The United Nations on Thursday urged South American states to remain open to people fleeing the crisis in Venezuela, after Ecuador and Peru announced tightened border control measures.
"We recognise the growing challenges associated with the large scale arrival of Venezuelans," UN refugee agency chief Filippo Grandi said in a statement issued jointly with the International Organization for Migration.
"It remains critical that any new measures continue to allow those in need of international protection to access safety and seek asylum," Grandi added.
Colombia on Wednesday said it wanted a special UN envoy and a "multilateral emergency fund" to help manage the mass exodus triggered by Venezuela's economic crisis.
More than a million people have entered Colombia in the last 16 months alone as President Nicolas Maduro's Venezuela grapples with a four-year recession and hyperinflation.
Colombia has granted 800,000 of them temporary residence, but many want to travel onwards to Peru, Chile or even Argentina.
Last week Peru and Ecuador said those without passports will be barred from entering, affecting hundreds of thousands of Venezuelans.

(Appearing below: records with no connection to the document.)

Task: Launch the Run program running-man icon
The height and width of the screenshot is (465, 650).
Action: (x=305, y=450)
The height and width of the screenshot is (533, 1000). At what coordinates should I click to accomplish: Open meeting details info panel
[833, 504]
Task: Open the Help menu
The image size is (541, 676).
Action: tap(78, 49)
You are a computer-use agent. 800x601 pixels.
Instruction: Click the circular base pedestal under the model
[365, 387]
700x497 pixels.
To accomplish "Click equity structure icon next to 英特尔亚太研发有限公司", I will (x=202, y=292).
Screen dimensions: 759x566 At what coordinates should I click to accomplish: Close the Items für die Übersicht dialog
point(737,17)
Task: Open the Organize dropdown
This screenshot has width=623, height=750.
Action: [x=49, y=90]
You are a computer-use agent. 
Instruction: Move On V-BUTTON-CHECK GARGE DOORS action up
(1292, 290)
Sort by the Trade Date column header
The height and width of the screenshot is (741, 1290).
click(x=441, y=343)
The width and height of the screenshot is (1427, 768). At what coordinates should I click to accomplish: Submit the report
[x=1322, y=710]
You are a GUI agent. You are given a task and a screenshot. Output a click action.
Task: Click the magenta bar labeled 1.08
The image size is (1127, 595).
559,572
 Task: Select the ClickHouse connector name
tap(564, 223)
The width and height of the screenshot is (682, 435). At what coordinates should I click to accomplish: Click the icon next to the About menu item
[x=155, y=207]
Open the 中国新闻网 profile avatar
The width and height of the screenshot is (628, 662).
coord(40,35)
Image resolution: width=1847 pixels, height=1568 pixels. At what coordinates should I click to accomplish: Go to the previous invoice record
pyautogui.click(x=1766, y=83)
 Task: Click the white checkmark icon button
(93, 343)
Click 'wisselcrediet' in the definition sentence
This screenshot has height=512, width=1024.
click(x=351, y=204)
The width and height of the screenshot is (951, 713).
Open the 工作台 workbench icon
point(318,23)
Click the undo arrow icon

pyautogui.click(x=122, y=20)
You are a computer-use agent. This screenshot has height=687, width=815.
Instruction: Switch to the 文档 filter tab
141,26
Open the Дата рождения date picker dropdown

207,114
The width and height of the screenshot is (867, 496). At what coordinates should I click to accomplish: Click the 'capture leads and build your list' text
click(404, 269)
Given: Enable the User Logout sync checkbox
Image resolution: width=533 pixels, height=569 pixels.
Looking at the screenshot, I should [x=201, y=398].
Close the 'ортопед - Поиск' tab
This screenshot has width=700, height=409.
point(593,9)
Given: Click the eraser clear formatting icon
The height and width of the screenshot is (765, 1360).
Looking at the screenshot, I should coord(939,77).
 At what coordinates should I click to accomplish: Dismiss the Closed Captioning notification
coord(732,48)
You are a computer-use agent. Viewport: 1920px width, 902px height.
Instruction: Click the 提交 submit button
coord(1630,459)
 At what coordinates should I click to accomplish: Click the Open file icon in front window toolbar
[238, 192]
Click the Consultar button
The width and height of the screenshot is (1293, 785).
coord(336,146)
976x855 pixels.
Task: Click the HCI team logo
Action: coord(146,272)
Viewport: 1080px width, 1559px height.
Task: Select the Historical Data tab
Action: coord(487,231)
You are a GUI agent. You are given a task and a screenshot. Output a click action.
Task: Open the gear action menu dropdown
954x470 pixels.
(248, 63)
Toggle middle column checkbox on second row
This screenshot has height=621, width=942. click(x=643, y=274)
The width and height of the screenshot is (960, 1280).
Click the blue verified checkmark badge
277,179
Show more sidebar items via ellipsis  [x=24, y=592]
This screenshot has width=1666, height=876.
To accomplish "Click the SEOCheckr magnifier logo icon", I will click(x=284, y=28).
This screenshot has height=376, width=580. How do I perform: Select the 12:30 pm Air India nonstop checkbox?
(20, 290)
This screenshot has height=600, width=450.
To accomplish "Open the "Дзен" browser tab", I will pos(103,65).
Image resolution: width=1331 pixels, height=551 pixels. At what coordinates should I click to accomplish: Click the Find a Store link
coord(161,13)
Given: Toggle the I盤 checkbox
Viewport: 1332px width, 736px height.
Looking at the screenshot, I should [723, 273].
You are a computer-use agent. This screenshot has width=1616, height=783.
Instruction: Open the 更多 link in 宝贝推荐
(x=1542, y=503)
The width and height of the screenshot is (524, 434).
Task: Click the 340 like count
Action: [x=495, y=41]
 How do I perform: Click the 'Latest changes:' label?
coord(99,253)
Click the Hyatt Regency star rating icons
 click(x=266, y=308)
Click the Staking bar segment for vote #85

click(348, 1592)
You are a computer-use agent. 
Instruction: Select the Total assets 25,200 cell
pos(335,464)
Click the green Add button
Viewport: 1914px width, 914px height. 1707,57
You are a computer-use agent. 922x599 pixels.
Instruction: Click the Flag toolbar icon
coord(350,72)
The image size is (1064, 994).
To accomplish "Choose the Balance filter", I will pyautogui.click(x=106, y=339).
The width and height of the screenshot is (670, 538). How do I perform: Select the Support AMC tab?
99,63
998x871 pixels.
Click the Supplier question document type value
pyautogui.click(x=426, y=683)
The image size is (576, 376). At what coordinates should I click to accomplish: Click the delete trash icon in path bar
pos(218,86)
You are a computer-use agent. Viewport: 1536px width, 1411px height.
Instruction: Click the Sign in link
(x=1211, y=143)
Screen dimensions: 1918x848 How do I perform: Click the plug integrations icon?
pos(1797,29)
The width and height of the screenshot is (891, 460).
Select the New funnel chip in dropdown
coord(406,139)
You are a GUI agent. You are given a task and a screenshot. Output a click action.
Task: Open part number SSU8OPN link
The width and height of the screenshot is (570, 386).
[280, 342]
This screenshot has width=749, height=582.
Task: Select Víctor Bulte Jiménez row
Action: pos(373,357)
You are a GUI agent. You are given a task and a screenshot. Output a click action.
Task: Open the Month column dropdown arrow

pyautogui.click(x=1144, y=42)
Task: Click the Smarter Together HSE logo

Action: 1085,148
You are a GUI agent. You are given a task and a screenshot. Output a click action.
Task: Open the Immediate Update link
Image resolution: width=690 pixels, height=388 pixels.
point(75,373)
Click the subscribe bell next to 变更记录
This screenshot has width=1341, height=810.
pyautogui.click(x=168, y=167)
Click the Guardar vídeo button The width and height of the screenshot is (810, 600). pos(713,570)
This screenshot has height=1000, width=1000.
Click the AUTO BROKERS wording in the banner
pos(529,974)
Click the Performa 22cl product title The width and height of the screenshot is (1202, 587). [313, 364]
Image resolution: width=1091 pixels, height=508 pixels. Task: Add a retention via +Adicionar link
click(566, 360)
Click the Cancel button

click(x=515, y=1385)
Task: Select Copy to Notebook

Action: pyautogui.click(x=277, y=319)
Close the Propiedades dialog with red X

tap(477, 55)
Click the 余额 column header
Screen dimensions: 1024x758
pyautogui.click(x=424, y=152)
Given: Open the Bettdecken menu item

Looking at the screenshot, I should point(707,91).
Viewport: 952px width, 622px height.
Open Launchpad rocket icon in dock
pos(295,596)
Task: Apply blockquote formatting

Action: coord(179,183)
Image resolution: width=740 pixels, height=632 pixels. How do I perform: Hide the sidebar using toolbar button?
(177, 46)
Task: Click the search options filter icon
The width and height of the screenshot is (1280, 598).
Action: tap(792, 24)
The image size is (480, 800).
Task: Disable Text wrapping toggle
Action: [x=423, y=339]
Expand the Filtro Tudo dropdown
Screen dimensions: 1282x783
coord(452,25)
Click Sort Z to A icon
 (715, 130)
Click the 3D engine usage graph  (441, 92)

"Of particular concern are the most vulnerable, such as adolescent boys and girls, women, people trying to reunite with their families and unaccompanied and separated children who are unlikely to be able to meet documentation requirements," UNHCR and IOM said.
The UN agencies warned that the new passports requirements will expose people to "further risk of exploitation, trafficking and violence."
According to the UN, 1.6 million Venezuelans have fled the country since 2015.